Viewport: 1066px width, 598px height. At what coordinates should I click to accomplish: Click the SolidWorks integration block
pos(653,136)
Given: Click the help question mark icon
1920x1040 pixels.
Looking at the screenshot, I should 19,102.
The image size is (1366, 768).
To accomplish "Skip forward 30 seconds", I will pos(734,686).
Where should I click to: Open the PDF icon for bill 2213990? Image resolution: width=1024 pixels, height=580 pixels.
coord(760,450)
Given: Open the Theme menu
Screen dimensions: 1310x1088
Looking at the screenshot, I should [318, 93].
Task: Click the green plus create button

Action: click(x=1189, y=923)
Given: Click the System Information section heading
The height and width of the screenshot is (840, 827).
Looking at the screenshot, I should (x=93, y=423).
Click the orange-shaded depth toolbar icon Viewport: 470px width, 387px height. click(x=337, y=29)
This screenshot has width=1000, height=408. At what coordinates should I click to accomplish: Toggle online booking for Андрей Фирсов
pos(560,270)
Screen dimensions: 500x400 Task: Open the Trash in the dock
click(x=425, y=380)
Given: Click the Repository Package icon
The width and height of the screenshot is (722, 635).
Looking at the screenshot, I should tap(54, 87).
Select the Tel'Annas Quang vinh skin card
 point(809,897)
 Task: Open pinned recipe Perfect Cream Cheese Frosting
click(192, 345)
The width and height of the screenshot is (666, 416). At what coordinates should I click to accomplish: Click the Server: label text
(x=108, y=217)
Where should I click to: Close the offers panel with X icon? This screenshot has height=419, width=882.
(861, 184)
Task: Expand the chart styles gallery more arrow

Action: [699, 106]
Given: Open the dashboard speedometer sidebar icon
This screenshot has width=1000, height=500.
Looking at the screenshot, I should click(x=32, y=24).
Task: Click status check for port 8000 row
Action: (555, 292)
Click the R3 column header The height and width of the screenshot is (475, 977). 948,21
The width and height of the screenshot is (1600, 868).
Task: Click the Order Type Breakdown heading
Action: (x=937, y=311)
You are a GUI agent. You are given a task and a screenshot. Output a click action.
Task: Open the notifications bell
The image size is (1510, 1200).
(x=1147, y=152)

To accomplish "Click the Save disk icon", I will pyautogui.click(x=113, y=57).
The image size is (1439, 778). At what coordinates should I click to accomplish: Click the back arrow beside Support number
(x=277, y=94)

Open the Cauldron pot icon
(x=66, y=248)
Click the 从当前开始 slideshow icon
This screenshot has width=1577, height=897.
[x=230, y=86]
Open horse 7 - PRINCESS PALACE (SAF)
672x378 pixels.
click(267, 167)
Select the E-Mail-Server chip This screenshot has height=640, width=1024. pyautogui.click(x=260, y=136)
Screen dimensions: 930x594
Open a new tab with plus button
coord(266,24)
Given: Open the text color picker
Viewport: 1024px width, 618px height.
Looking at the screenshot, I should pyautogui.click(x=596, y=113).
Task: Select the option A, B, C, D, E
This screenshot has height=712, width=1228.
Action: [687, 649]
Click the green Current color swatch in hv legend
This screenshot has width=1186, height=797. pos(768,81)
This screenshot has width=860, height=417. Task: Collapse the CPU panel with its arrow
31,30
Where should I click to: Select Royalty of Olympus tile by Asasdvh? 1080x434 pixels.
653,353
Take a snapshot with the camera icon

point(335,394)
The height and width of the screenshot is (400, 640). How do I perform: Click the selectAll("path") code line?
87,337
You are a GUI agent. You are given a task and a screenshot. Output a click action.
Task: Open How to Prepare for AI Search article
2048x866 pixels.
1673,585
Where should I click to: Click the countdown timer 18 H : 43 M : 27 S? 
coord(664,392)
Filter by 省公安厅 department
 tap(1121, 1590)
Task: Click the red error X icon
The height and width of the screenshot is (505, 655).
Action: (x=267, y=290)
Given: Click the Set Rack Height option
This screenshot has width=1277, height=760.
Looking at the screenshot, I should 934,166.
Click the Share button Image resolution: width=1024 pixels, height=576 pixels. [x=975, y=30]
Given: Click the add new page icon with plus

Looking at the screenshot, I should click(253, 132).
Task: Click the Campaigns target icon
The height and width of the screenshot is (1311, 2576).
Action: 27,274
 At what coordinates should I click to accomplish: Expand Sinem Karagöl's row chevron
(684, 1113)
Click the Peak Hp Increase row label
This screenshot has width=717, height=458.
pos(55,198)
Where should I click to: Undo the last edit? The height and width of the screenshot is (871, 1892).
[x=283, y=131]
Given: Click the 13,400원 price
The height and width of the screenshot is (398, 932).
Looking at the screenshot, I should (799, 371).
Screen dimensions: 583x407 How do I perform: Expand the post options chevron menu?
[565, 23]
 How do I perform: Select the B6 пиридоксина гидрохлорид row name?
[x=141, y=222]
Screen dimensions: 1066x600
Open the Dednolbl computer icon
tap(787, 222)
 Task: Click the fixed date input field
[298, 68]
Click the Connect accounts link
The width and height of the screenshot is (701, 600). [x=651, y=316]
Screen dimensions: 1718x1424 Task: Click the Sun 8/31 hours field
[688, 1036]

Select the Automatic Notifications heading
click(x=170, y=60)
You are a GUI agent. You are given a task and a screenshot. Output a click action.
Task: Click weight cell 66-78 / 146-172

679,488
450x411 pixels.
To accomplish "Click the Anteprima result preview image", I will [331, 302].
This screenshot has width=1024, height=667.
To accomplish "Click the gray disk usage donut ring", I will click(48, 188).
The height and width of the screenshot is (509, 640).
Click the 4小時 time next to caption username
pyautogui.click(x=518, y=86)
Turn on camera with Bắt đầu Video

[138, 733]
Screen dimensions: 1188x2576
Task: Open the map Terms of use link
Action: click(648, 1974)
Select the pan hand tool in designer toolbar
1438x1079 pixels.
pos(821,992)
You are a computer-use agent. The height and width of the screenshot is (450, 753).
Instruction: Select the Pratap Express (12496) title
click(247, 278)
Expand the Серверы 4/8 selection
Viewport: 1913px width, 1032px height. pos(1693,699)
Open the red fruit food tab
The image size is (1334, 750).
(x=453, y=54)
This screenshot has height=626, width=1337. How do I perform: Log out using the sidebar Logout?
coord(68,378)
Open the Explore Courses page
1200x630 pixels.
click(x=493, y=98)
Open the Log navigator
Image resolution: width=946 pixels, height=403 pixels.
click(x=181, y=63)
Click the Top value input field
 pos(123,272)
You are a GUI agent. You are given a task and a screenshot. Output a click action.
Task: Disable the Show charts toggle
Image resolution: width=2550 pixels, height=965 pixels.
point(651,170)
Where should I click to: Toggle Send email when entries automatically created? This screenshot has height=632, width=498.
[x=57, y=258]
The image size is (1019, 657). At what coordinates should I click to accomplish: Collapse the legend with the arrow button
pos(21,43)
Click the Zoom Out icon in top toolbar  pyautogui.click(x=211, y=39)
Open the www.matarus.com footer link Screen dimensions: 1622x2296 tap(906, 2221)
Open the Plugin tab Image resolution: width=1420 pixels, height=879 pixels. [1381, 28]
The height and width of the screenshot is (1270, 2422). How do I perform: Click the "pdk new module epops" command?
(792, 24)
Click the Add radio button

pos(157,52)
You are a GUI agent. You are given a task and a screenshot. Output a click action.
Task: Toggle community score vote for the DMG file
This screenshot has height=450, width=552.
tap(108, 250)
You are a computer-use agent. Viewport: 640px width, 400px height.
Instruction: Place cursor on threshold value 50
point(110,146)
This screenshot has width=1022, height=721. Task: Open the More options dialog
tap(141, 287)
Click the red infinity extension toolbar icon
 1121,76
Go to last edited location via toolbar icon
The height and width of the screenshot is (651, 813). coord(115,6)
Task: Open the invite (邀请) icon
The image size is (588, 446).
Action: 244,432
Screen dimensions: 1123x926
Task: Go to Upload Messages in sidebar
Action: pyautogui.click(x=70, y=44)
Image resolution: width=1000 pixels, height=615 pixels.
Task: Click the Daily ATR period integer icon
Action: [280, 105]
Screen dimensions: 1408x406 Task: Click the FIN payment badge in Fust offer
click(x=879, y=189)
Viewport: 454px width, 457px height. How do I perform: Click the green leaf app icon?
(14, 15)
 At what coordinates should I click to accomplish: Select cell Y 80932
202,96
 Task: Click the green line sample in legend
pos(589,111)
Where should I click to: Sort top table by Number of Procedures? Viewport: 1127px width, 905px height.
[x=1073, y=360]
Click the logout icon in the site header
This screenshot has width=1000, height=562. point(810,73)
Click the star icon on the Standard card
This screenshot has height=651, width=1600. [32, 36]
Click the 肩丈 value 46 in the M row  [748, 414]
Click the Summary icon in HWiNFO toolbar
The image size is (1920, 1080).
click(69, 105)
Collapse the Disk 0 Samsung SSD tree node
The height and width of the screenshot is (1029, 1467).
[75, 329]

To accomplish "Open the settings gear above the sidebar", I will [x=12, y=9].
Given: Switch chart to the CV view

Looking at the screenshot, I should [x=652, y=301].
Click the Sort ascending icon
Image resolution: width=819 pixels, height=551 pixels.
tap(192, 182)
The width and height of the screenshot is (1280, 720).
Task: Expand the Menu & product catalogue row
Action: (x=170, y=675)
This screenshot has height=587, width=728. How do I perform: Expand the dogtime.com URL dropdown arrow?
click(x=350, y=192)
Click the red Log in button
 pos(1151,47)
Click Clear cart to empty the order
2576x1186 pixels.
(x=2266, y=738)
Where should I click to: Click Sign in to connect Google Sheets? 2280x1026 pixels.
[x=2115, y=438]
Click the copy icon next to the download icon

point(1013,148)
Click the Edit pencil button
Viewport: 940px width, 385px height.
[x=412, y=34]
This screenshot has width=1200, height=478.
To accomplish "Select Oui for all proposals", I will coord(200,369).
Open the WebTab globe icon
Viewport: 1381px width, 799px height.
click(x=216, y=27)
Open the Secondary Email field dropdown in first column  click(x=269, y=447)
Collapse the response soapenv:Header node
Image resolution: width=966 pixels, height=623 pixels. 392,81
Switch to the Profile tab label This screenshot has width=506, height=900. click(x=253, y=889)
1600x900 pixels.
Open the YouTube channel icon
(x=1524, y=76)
__________
- Assignment:
Of all the lines in the records, how many have the word "will"? Write only the number.

- Answer section:
6